Six String Samurai
"Follow the yellow brick road, homey !"
Vous avez sans doute déjà vu l’affiche de ce chef-d’œuvre méconnu dans la vitrine du vidéo-club au coin de votre rue, et je suis à peu près sûr que vous ne vous êtes néanmoins jamais laissé tenter. Pourtant, derrière cette affiche iconoclaste aux couleurs délavées se cache une des plus grandes merveilles du cinéma indépendant de ces dernières années, honteusement exploitée en vidéo sur notre territoire plus de trois ans après sa sortie (timide) outre-Atlantique. Mais peut-on vraiment vous en vouloir ? Non, car jamais la presse spécialisée française n’a daigné lui accorder un article digne de ce nom, pas plus Mad Movies (ne serait-ce que dans les notules) que L’Ecran Fantastique, même à l’heure de sa sortie à la location. Six String Samurai semble bien être condamné à demeurer inconnu du grand et même du plus petit public... D’où ma révolte.
Mais lisez plutôt...
Le tournage de Six String Samurai a commencé en Novembre 1996, sous l’impulsion conjointe de Lance Mungia, alors encore étudiant en cinématographie, et de Jeffrey Falcon (fraîchement rentré de Hong Kong, où il a enchaîné une bonne demi-douzaine de long-métrages). A l’origine titré The Blade (à ne pas confondre tout de même avec le monument de Tsui Hark), S3 se veut un film purement visuel et sonore, dont le prémisce est le suivant...

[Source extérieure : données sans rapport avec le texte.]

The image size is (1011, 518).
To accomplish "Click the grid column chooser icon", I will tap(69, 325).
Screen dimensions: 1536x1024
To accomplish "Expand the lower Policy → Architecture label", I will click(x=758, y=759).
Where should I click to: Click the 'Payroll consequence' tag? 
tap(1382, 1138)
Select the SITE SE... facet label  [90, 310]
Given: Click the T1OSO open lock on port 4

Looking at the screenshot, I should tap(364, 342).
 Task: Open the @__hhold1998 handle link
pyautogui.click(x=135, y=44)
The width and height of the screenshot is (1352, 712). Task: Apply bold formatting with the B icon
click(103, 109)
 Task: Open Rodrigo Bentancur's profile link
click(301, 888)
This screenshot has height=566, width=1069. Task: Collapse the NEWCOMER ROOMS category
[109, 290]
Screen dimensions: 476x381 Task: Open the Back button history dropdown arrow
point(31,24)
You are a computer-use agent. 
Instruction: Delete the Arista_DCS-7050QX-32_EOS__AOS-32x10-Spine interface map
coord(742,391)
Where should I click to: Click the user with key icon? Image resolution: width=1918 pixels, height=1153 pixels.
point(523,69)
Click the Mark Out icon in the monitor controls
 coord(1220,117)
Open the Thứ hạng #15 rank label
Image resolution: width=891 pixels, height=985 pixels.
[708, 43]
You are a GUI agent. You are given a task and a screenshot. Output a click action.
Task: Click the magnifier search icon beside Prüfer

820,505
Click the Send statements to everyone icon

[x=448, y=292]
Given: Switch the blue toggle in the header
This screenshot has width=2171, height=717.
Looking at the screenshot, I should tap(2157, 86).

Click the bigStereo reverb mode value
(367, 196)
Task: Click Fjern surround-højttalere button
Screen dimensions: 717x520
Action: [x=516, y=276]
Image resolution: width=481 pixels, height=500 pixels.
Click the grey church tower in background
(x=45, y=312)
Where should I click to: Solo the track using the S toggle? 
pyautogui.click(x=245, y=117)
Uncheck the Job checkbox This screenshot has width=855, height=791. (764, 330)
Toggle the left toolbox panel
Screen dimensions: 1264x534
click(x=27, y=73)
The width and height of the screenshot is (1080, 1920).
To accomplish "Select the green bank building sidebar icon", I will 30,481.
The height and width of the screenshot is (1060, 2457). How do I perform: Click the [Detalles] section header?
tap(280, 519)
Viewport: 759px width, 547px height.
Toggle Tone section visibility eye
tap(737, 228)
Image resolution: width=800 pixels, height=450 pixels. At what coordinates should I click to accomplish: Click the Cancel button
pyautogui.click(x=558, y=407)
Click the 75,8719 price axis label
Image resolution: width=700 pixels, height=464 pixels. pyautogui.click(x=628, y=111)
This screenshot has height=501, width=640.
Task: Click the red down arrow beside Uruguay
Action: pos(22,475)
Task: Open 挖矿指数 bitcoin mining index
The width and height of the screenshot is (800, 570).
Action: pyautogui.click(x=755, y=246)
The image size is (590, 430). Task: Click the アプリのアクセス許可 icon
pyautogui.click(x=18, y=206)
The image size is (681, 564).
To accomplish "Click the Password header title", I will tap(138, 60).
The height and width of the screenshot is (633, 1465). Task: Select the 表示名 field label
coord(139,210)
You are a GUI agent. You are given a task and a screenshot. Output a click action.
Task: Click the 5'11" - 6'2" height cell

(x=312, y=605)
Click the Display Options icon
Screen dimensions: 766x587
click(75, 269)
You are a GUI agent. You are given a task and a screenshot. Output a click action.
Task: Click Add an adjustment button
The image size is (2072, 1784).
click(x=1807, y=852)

Nous sommes à la fin des années 50. Les Russes ont gagné la Troisième Guerre Mondiale et s’approprient les US, rebaptisés Etats Unis de Russie. Seule une enclave libre résiste (et non, ce n’est pas un village gaulois) : Lost Vegas. Son Roi : Elvis (The King).
Quelques années plus tard, ce dernier trépasse. Tous les samuraïs/rockers du pays vont faire le pélerinage jusqu’à Lost Vegas pour tenter de reprendre la couronne. Parmi eux, Buddy, guitariste en haillons et fine lame survoltée, accompagné par un gamin légèrement autiste. Mais aussi Top Hat (qui n’est autre que... la Mort), bien décidé à imposer le Hard Rock face au Rock traditionnel...
Presque entièrement tourné en décors naturels dans la Death Valley, S3 est l’un de ces films qui n’aurait jamais vu le jour sans une certaine dose d’intervention divine : sans le sou, le réalisateur a fait la quête pour satisfaire tous les besoins techniques de ce long métrage en apparence farfelu. Il a ainsi récupérer une caméra Panavision gratuitement (le même modèle que celle utilisée sur Citizen Kane), mais surtout une centaine de bobines 35 mm soit disant périmées (qu’il a tout de même tenté, en vain d’échanger) et qui se sont avérées en parfait état. On se doute que, eut-il été réalisé en 16 mm, S3 n’aurait pas eu le même impact, puisqu’on on aurait été privé de l’incroyable photographie du dénommé Kristian Bernier. Mais sans doute cette magie qui fait que, à peu de choses près (notamment la première demi-heure un tantinet lancinante), l’histoire de Buddy et de son compagnon tienne aussi bien la route aurait-elle réussi à imprimer n’importe quel type de pellicule. Car, au final, le résultat laisse pantois, que ce soit dans la scène où le héros affronte les restes insolents d’une Armée Rouge sans munitions depuis des années, ou dans l’ultime (et magnifiquement chorégraphié) duel guitares/sabres face à Top Hat.
Une musique déjantée, un comédien/artiste martial à fond dans le trip, des images époustouflantes : bref, une sincérité étonnante qui font de Six String Samuraï une expérience sensorielle sans aucun équivalent.
Disponible en DVD en zone 1 dans une édition superbe (anamorphique, 5.1, etc...) bourrée de suppléments. A noter que le film existe aussi en zone 2 japonais avec des suppléments exclusifs que je ne pourrais malheureusement pas vous décrire.